▶ YOUR GOAL
Below are records; how many of their lines hold the string "agent"? Reply with nothing but the number.

▶ INPUT FOR THIS TASK
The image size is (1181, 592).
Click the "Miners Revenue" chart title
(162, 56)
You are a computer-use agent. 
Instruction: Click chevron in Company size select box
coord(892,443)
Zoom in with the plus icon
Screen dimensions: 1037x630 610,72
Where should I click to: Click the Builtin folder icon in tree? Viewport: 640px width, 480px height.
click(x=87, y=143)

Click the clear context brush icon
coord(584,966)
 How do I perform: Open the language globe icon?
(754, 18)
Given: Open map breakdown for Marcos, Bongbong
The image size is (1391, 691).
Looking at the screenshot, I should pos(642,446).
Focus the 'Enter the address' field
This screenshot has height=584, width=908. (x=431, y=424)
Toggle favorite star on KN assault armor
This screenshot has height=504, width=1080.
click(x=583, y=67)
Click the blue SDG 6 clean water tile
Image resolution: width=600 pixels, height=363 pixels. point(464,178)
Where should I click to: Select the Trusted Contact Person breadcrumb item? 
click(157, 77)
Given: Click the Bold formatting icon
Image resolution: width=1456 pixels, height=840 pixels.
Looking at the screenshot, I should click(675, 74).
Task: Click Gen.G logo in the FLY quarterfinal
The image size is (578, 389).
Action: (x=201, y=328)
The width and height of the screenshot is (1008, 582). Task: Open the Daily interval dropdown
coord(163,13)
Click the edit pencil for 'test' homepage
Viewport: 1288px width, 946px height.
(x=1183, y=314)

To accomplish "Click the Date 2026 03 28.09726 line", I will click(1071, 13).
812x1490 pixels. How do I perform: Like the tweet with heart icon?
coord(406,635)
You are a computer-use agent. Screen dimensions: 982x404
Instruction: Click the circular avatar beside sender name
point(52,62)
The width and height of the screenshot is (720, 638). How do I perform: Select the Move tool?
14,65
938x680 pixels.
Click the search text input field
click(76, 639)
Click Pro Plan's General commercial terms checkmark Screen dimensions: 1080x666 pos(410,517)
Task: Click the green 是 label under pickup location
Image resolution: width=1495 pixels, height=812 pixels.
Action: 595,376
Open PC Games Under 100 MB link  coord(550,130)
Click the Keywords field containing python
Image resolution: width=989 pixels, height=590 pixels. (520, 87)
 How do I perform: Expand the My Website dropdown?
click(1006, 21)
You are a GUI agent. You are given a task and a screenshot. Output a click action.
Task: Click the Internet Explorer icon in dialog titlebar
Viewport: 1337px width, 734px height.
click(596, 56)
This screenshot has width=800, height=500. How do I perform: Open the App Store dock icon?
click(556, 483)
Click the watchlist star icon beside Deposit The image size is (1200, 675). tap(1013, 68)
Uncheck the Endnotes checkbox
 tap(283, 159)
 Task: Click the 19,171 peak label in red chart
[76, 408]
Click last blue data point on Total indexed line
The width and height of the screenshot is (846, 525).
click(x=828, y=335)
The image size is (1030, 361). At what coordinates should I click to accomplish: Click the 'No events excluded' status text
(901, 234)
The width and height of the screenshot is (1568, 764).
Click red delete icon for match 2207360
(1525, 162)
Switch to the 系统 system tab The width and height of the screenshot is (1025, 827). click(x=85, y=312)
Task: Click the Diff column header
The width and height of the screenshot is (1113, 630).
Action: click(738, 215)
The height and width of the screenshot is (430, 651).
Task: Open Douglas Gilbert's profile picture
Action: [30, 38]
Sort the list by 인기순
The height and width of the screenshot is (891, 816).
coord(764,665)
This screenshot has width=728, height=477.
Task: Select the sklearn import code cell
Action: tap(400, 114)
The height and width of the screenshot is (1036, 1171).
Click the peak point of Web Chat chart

▶ REPLY
3